§ **What is expected**
Your reply should set down word for word each line below from the one with "Given: Click the -$0.10 price change value" through the final line, both included, but none of the pictures.

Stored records
*** Block opens ***
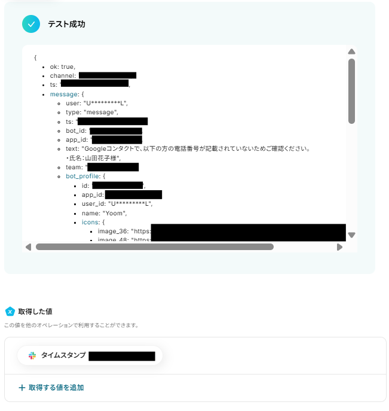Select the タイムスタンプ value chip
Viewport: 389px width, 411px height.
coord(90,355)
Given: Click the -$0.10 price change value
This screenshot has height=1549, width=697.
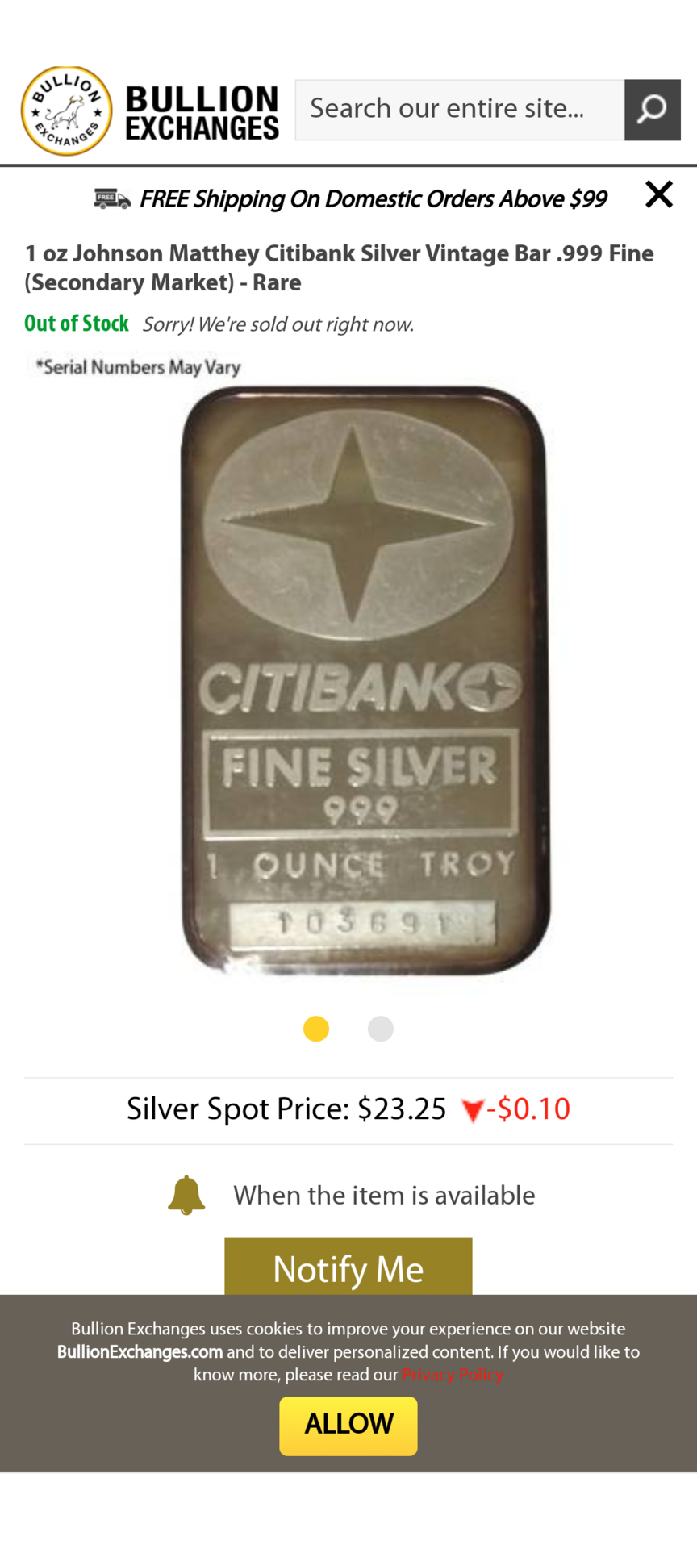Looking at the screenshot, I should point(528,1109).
*** Block closes ***
§ **Task response**
Given: Click the -$0.10 price change value
This screenshot has height=1549, width=697.
Looking at the screenshot, I should point(528,1109).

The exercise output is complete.